## Raw records
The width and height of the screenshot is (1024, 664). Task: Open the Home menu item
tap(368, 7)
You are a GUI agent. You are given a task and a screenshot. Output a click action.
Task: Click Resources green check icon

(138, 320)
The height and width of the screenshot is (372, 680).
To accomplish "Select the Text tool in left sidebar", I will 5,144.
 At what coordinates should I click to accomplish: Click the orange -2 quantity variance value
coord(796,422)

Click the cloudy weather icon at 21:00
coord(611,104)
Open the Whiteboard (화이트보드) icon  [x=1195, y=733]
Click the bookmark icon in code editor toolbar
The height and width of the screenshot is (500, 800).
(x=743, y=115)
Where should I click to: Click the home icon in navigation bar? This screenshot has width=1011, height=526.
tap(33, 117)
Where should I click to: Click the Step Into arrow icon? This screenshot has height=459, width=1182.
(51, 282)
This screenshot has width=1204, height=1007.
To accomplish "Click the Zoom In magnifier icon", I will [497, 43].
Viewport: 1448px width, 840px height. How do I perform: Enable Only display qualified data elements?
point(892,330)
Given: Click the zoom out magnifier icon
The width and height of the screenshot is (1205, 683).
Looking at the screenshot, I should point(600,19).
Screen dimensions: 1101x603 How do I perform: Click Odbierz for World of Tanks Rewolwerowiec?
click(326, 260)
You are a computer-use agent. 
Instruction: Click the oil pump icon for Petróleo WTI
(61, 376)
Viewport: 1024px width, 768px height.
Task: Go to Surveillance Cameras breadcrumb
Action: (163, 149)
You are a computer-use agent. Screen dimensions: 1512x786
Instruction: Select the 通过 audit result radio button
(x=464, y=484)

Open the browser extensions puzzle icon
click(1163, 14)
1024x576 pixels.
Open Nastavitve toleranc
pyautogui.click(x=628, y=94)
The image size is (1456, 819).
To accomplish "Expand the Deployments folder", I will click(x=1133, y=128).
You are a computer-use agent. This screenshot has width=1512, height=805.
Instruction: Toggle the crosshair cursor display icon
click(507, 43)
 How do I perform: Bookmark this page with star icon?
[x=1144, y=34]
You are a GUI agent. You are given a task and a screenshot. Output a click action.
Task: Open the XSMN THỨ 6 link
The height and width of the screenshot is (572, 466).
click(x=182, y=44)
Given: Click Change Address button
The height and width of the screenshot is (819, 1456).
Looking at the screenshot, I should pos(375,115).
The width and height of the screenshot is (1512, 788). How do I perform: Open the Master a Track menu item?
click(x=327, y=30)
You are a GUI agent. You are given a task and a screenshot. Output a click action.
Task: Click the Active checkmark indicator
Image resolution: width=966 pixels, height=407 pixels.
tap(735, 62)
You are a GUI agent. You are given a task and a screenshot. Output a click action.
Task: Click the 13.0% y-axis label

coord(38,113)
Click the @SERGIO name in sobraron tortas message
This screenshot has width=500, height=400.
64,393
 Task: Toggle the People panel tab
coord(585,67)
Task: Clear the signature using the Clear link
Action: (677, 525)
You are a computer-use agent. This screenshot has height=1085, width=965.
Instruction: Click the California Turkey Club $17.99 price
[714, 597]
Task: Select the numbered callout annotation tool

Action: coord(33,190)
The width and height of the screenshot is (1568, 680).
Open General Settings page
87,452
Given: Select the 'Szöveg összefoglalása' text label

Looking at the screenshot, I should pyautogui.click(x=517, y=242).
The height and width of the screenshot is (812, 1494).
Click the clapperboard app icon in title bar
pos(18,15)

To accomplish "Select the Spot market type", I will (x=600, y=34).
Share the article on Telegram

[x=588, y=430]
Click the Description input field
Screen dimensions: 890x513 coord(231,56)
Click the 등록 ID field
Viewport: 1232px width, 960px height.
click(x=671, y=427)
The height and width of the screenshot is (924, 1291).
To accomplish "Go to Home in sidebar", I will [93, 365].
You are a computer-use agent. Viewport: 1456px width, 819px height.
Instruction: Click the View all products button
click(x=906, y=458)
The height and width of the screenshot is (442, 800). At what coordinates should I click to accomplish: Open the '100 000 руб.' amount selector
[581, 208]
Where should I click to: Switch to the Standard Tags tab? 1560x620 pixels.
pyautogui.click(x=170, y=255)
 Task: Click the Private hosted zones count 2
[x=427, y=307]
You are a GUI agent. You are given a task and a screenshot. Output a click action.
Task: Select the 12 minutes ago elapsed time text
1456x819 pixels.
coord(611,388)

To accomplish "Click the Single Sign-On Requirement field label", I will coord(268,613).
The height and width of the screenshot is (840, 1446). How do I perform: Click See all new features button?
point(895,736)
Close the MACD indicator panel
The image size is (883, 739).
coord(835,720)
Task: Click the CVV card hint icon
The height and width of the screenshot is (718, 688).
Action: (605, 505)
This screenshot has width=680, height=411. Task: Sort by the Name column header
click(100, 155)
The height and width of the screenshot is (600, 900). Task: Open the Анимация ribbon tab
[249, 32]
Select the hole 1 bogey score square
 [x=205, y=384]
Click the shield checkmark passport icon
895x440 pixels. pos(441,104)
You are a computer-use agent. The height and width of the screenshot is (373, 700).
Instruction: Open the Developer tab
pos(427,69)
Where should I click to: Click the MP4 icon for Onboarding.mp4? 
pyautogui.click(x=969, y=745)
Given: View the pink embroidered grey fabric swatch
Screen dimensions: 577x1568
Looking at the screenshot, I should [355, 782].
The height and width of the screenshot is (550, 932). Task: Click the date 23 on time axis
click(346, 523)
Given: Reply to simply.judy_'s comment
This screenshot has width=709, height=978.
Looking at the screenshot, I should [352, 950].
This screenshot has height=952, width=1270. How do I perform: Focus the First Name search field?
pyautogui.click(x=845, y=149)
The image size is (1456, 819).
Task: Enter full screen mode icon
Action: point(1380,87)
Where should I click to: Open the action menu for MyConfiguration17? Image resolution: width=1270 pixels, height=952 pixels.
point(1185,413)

## What is asked
Write out the raw records from the first line up to and including the line with "will [497, 43].", switching every "icon" to "button" and keeping everything else the same.

## Complete response
The width and height of the screenshot is (1024, 664). Task: Open the Home menu item
tap(368, 7)
You are a GUI agent. You are given a task and a screenshot. Output a click action.
Task: Click Resources green check button

(138, 320)
The height and width of the screenshot is (372, 680).
To accomplish "Select the Text tool in left sidebar", I will 5,144.
 At what coordinates should I click to accomplish: Click the orange -2 quantity variance value
coord(796,422)

Click the cloudy weather button at 21:00
coord(611,104)
Open the Whiteboard (화이트보드) button  [x=1195, y=733]
Click the bookmark button in code editor toolbar
The height and width of the screenshot is (500, 800).
(x=743, y=115)
Where should I click to: Click the home button in navigation bar? This screenshot has width=1011, height=526.
tap(33, 117)
Where should I click to: Click the Step Into arrow button? This screenshot has height=459, width=1182.
(51, 282)
This screenshot has width=1204, height=1007.
To accomplish "Click the Zoom In magnifier button", I will [497, 43].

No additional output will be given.